Le client reste focalisé sur ce qu’il
ressent, c’est ce qu’il a de plus précieux.
Le client doit se sentir en confiance
avec son thérapeute, c’est ce qui lui garantit une
forme de « permissivité » à
pouvoir se confier, sans appréhension de jugement, conscient
ou inconscient, de la part du thérapeute.
Le client n’est aucunement tenu de révéler
quelque information que ce soit sur lui-même ou sur autrui
s’il n’en ressent pas l’utilité ou l’envie.
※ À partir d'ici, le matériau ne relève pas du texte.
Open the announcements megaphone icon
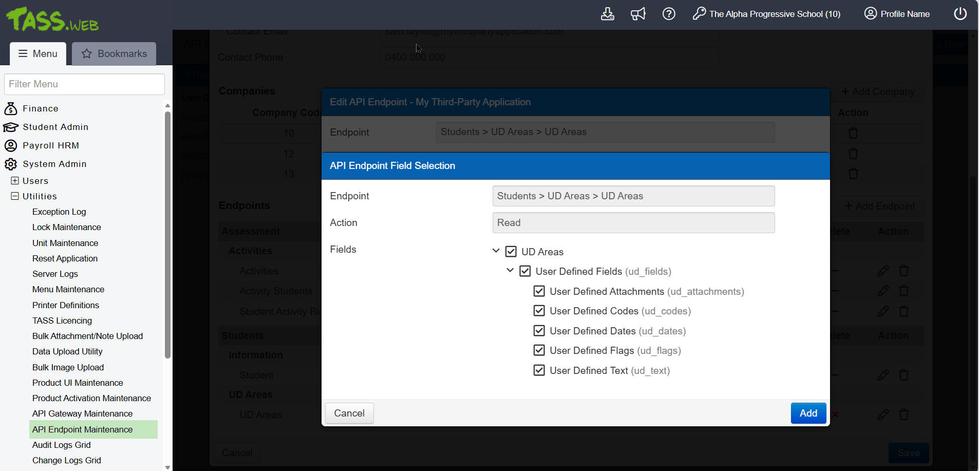The height and width of the screenshot is (471, 979). 638,14
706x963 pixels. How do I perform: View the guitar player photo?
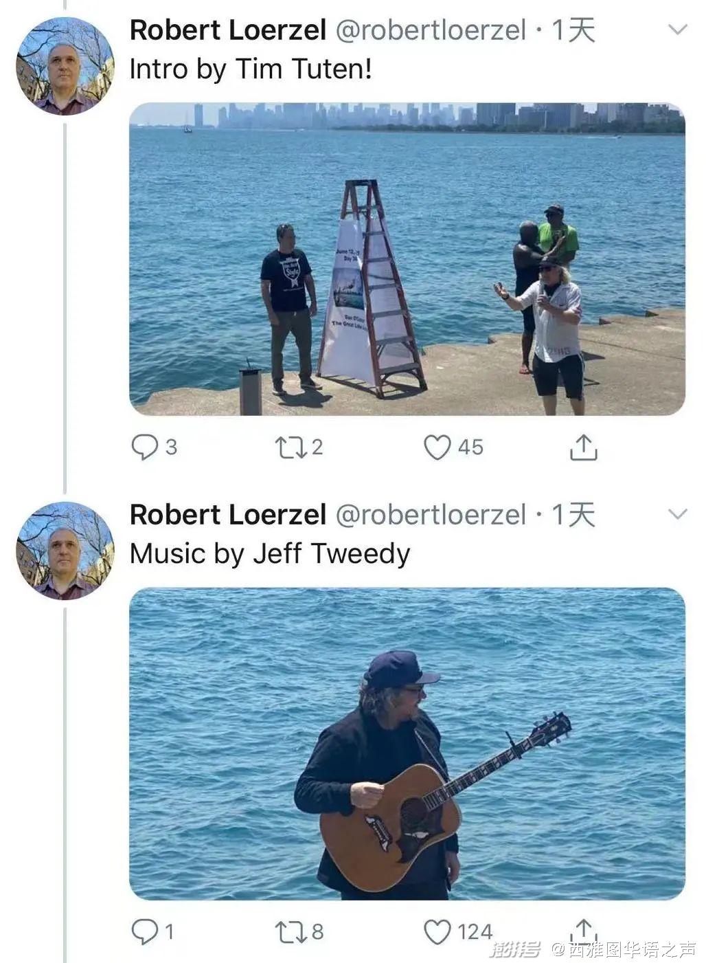click(407, 744)
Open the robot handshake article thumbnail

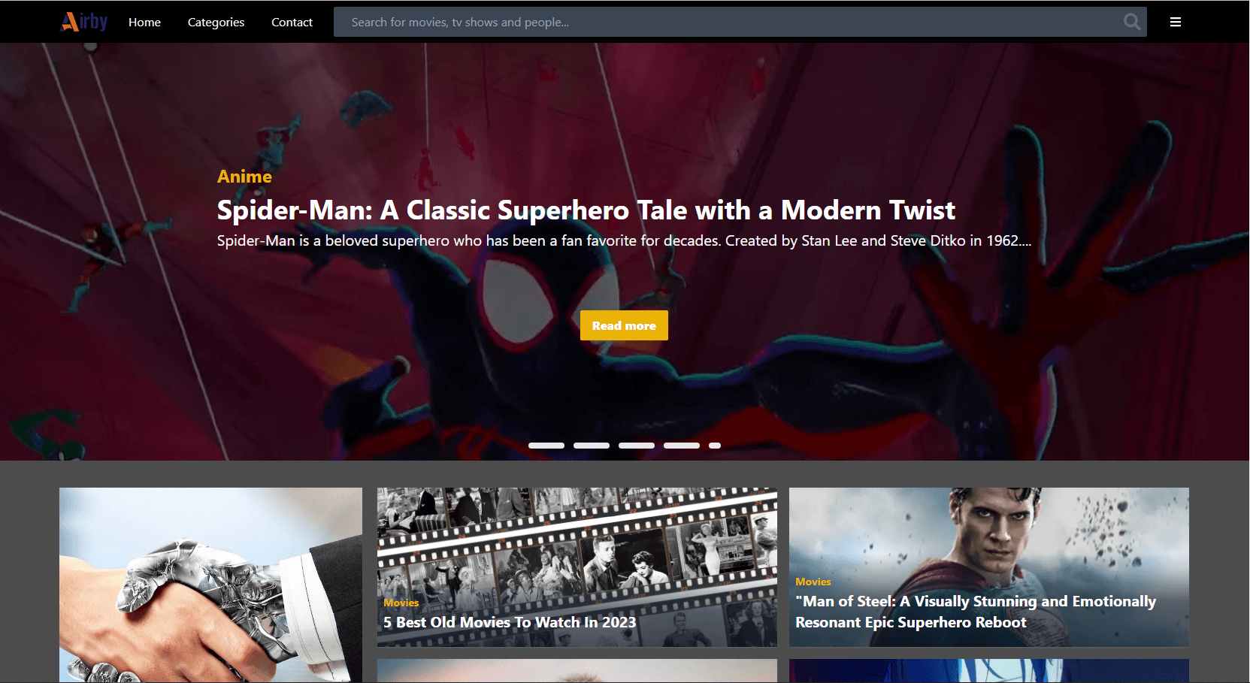click(x=210, y=585)
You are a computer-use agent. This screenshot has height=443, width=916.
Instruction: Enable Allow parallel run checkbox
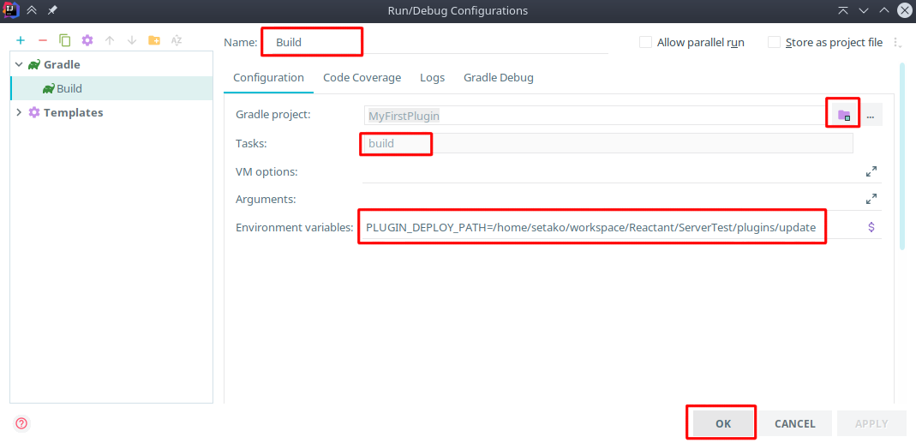click(646, 42)
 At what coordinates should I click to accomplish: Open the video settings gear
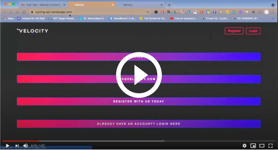(245, 146)
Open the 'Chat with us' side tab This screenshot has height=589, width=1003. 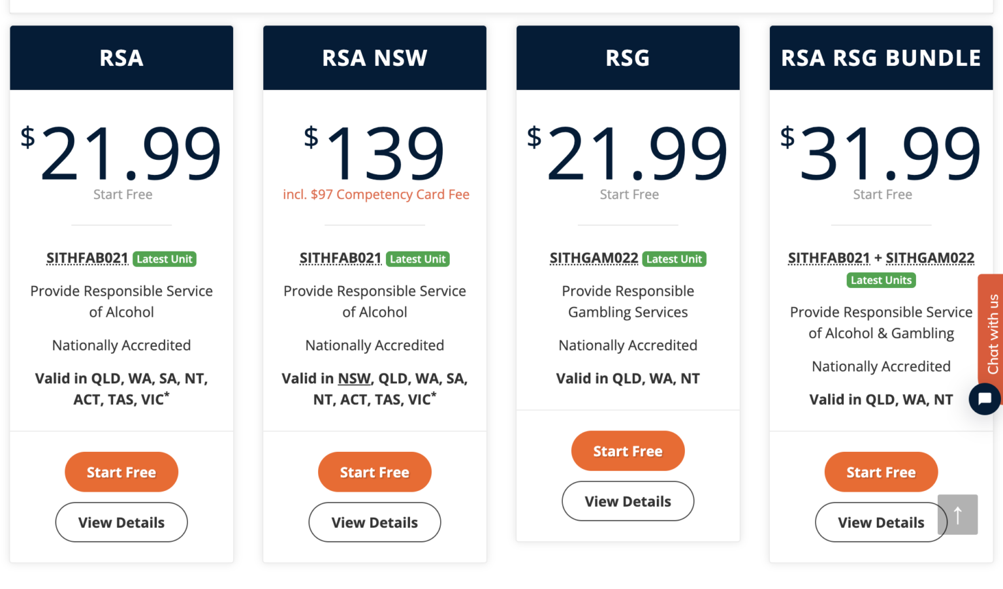click(993, 333)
Le client, même en état de souffrance,
ne peut demander au psychothérapeute une
estimation, même approximative, de la durée
du travail nécessaire pour atteindre l’objectif recherché
ou un quelconque engagement sur le résultat
attendu.
Le client ne peut pas non plus demander
au psychothérapeute de faire des choix à sa
place.
Le client ne peut
pas demander au psychothérapeute de se positionner
vis-à-vis d’une autre personne impliquée
dans la problématique sans que cette dernière n’ait
pu exprimer son ressenti (membres de la famille, amis,
conjoints…). Mon travail réside plutôt dans le
fait d’amener le client à comprendre l’origine
des situations de conflits ou de frustrations, sa part éventuelle
de responsabilités, et la possibilité
d’accéder à de nouvelles ressources
pour agir ou réagir autrement. Ceci dans le but d’atténuer
voir supprimer la répétition de ces situations
douloureuses. Les changements de comportements de l’autre
personne sont bien souvent des indicateurs
de progrès du client en lien avec son objectif.